Farewell to Turkey
3 weeks into the 2nd half of the trip and already 3 weeks behind schedule. The excuse is simple, Turkey is an amazing country and shouldn't be done quickly. It is a place full of contrasts, from ancient ruins to all the modern conveniences, massive cities like Istanbul to the natural beauty of mountains or sea. It can be as conservative or liberal as you want it to be, heavy security yet amazing hospitality. It leaves you wondering, along with everyone else here, just what is the real Turkey? It simply cannot be defined generally with any accuracy at all and to try to do so is to waste one's time. It's a place where the 3rd question people ask you, after you name and where you're from, is "What's your team?", referring to the three main football teams of Istanbul, Galatasaray, Besiktas and Fenerbahce.
I always knew I wanted to go to Turkey. My primary interest was in the ancient ruins like Troy and Ephesus and all the mythology of the region. What I never expected, especially after all the bad things I've heard about Turks from various Europeans over the years, was to come away with my best memories of Turkey being of its people. I've spent a total of about 1 1/2 months in Turkey and have only seen some 8 places but I have had 10 different hosts in that time. Some have been a little stranger than others, but all have gone well out of their way to welcome me/us. Although the least interesting place of the bunch, I have by far had the most fun with the people in Ankara. Inanc I had met before when Sandra, Bre and I were passing through so I knew I was in good hands with his parents taking care of me for a week. Great food and as I said before, Inanc is tons of fun. He is my favourite turtle man :)
For the last 2 weeks I've been with Meryem and her two flatmates. They're so cool I was tempted to stay forever and one could argue that I tried :) I can't thank them enough for all they've done for me and believe me it was a lot. To fully appreciate it you have to understand that at thetime I arrived they had been turned off the idea of hosting as a result of a bad experience with a sketchy Iranian guest, really only Meryem speaks english, they were just gearing up for finals and in this country, if certain individuals had learned that there was a male living with them someone, or everyone, would've been shot. Ok, maybe not shot but who really wants to find out? So, despite all this, they went beyond the call of duty to make me feel at home in whatever way they could. I managed to finish 4 books and watched a few movies (Lost in Translation was very fitting given my current circumstances) and tried to get a feel for teh everyday lives of a group of young university students. Honestly I don't know who finals can take only 30 minutes to finish but it is good to know that not all females are as disorganized and messy as my former travelling companions. The more I travel the more I realize that despite teh surface cultural differences and the various crazy systems we all live under, the more we are all the same. Really, at the end of the day, everyone is the same. There is the same mix of good, bad and ugly personalities as anywhere else. I'm just lucky that I met all the cool people over here.

* Data extract:
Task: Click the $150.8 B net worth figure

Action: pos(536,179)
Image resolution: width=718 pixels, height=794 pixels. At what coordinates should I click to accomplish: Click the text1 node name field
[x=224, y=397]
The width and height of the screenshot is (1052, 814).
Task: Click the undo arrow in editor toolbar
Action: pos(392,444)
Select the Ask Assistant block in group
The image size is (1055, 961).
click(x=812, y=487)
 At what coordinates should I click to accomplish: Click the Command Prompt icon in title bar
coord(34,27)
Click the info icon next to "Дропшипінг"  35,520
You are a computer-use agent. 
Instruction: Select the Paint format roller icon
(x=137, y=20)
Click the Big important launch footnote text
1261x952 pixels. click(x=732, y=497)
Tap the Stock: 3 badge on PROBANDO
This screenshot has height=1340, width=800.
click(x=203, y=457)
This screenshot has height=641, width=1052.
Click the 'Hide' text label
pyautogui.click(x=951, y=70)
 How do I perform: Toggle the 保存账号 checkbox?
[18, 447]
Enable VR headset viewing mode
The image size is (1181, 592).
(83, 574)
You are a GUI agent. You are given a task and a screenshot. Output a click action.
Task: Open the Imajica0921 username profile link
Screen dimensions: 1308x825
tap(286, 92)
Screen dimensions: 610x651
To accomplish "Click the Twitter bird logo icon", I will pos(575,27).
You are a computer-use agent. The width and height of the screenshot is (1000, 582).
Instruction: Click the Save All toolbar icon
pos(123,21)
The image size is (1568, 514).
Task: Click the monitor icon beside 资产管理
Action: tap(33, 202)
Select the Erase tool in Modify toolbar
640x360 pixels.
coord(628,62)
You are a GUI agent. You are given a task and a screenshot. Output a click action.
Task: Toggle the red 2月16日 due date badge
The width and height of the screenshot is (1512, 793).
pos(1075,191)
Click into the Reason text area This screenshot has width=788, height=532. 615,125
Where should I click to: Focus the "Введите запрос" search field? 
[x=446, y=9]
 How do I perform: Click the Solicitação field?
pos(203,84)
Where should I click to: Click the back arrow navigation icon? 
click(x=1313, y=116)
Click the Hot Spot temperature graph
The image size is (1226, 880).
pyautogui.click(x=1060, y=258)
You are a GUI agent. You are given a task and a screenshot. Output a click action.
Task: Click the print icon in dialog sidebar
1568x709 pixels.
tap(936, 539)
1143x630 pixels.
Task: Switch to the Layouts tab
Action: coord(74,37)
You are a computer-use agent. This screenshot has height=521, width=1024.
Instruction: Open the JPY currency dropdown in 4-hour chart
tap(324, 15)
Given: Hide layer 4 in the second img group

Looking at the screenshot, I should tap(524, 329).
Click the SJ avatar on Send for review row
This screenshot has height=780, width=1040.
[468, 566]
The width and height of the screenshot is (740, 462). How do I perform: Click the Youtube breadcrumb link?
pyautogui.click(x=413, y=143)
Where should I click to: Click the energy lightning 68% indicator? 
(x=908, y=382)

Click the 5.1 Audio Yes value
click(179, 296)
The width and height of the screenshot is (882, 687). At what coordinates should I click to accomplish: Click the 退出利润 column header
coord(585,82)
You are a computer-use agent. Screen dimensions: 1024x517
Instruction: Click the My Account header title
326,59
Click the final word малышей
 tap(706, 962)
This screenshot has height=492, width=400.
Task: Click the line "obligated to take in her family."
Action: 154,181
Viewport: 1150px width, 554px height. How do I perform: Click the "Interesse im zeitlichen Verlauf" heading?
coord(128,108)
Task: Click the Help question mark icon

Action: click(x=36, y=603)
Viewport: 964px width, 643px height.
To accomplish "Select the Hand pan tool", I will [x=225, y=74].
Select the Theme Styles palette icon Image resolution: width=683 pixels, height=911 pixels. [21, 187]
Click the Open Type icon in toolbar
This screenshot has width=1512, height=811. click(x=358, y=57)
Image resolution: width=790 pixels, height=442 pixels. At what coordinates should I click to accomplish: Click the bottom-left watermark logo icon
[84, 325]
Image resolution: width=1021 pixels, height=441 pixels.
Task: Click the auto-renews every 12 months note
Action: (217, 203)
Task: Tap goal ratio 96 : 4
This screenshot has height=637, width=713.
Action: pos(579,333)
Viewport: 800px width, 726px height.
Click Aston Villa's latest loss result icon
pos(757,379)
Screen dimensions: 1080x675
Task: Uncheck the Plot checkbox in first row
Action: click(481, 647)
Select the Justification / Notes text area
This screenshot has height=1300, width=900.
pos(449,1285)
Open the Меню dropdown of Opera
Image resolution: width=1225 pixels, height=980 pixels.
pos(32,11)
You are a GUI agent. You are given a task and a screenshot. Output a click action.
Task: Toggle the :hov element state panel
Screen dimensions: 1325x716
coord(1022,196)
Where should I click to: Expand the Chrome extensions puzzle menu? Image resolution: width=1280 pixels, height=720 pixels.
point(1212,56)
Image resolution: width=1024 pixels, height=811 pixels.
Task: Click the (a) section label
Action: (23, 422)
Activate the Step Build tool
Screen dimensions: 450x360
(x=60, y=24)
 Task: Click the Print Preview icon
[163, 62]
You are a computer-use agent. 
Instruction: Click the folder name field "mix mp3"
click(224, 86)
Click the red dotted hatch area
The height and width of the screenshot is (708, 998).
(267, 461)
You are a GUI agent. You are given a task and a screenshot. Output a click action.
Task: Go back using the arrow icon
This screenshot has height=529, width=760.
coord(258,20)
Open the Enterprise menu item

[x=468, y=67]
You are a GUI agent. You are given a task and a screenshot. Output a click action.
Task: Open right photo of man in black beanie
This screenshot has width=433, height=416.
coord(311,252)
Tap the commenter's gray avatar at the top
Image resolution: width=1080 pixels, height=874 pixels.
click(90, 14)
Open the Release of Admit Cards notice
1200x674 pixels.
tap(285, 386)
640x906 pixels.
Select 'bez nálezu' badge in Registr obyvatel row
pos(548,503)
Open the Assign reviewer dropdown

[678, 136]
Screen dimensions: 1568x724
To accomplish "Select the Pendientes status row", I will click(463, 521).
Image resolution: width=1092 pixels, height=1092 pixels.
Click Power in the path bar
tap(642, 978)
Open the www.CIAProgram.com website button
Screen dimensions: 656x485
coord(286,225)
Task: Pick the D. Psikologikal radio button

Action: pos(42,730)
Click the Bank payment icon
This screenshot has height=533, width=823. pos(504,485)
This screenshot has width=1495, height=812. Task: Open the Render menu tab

* Goal of the exercise: Rewrite the passage of the farewell-to-Turkey post that starts with the words containing "Farewell to Turkey" and ends with "Besiktas and Fenerbahce.", changing "contrasts" to "contradictions".

* Solution for this problem:
Farewell to Turkey
3 weeks into the 2nd half of the trip and already 3 weeks behind schedule. The excuse is simple, Turkey is an amazing country and shouldn't be done quickly. It is a place full of contradictions, from ancient ruins to all the modern conveniences, massive cities like Istanbul to the natural beauty of mountains or sea. It can be as conservative or liberal as you want it to be, heavy security yet amazing hospitality. It leaves you wondering, along with everyone else here, just what is the real Turkey? It simply cannot be defined generally with any accuracy at all and to try to do so is to waste one's time. It's a place where the 3rd question people ask you, after you name and where you're from, is "What's your team?", referring to the three main football teams of Istanbul, Galatasaray, Besiktas and Fenerbahce.